For the youngest Marlins Opening Day starter, becoming a U.S. citizen was one of his dreams from a young age.
“I feel respect for those people who defend our country, for the people that go out there and risk their lives everyday for us,” he said. “You want to be free, and that’s what it’s all about today.”
Fernandez defected to the United States in 2008 on his fourth attempt from his hometown of Santa Clara, Cuba. Settling in Tampa, he attended Alonso High, where the Marlins drafted him with their first-round pick in 2011. After spending two seasons in the minor league, he made his MLB debut in 2013, the same year that he won the NL Rookie of the Year title.

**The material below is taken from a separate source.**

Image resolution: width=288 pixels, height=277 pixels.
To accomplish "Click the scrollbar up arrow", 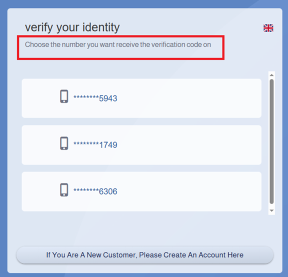I will point(272,75).
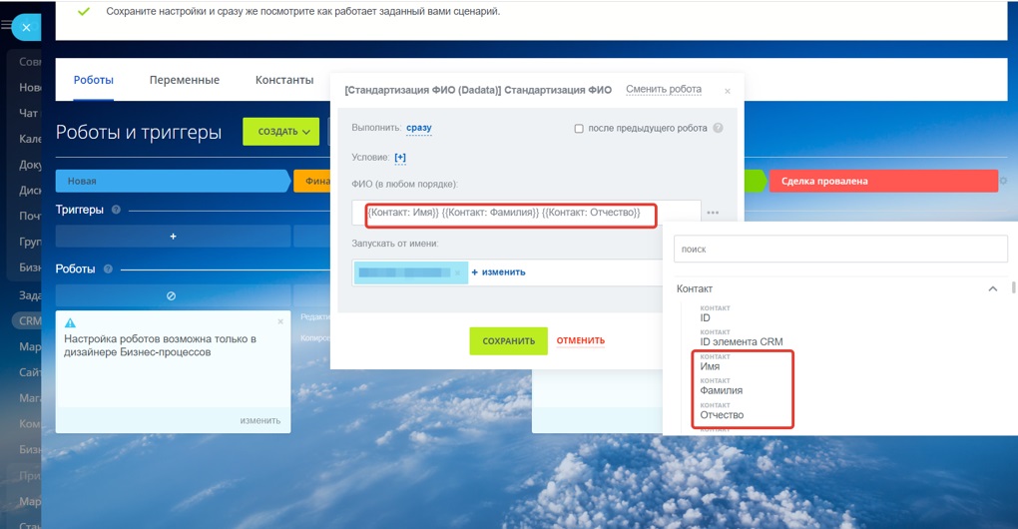The image size is (1018, 529).
Task: Collapse the Контакт field group
Action: pos(993,288)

Ariel Rodriguez, a 20-year-old Marlins fan who aspires to become an air-traffic controller or a pilot, also defected from Cuba five years ago.
“I am proud to be a U.S. citizen. This is a great country,” he said.
The Marlins honored the 139 new citizens with two tickets to attend any two games during this season.
For fans, Fernandez is expected to be back on the mound this summer. He hasn’t pitched a game since last May due to an elbow injury that required Tommy John surgery.
“I thank this amazing country for giving me the opportunity to go to school here, learn the language and pitch in the major leagues,” Fernandez said. “It's an honor to be a part of this country, and I respect it so much.”